- Born: 2 July 1912 Vela Luka, Austro-Hungarian Empire, (now Croatia)
- Died: 24 January 1944 (aged 31) Podgradina, near Zadar, Kingdom of Yugoslavia, (now Croatia)
- Education: University of Zagreb
- Occupation: Physician

= Izidor Perera-Matić =

Yugoslav Partisan and physician (1912–1944)

Izidor Perera-Matić (2 July 1912 – 24 January 1944) was a Yugoslav physician and member of the Partisan resistance movement.

Perera-Matić was born in Vela Luka to a Sephardic-Jewish family. He finished elementary and high school in Vela Luka, and Faculty of Medicine at the University of Zagreb. In 1937, he was employed as Obrovac county physician. During World War II, in 1941, he was arrested together with his father David for being Jewish. Because of him being physician, Perera-Matić and his father were released. In June 1941, he moved with his parents to Split and in April 1942, he joined the Partisans. Perera-Matić was stationed at mountain Dinara. There he organized the partisan clinic as the first organized military medical unit in Dalmatia. Later he managed the hospital in Glamoč. During the Fourth Enemy Offensive, Perera-Matić was ambulance officer of the 5th. Montenegrin proletarian brigade. He was wounded in his leg during the Fifth Enemy Offensive.
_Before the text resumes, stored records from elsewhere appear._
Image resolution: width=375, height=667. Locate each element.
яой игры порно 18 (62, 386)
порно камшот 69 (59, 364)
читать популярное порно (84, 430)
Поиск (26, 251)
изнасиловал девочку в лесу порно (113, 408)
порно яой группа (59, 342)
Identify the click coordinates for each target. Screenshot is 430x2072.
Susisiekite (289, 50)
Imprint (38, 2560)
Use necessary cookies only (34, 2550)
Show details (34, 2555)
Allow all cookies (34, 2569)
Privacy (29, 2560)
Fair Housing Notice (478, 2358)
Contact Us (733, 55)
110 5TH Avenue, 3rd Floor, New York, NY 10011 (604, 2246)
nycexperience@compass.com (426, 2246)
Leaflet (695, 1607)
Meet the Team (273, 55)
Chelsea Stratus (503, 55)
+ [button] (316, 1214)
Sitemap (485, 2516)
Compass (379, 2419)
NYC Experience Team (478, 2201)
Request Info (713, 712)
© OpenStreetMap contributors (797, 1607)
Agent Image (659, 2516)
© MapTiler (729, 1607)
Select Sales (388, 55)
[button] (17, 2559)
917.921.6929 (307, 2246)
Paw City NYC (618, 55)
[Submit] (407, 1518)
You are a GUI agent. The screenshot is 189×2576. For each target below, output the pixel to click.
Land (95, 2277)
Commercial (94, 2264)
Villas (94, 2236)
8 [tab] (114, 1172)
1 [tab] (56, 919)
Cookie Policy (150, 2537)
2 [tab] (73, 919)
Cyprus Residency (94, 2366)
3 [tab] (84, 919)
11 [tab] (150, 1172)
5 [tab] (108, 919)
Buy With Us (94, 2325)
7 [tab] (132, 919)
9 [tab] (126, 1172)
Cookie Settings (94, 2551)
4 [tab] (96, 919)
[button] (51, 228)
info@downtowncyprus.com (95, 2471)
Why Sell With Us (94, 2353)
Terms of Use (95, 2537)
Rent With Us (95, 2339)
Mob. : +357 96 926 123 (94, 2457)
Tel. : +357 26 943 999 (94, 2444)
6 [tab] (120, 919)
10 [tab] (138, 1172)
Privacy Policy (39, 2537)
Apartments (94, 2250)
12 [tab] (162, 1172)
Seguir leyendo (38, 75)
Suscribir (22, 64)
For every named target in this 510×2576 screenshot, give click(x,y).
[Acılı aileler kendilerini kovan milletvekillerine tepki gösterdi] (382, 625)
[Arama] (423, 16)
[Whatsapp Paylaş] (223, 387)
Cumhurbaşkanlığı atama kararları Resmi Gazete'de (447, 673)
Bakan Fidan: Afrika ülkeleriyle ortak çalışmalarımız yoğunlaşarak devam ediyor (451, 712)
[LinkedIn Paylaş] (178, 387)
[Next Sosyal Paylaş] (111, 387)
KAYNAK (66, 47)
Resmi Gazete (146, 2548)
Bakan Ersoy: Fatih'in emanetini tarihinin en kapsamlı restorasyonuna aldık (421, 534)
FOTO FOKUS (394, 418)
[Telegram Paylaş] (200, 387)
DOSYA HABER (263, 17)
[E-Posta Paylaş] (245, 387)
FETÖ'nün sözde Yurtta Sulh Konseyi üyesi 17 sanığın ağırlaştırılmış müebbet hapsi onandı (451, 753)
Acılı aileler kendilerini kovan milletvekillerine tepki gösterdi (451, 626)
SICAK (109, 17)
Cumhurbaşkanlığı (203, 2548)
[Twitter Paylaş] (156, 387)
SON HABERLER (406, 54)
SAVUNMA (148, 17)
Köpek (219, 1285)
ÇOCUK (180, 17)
After recovery, Perera-Matić returned to Dalmatia where he was ambulance officer of the 8th. Dalmatia corps. On 18 January 1944 he attended the meeting of military doctors on island Vis. Perera-Matić was killed on 24 January 1944 in Podgradina when on his way to inspect the 20th division in Bitelići, near Hrvace. While going up the hill, the grenade hit him in the head and tore both of his legs. With him, nurse Gorka Katalinić was also killed.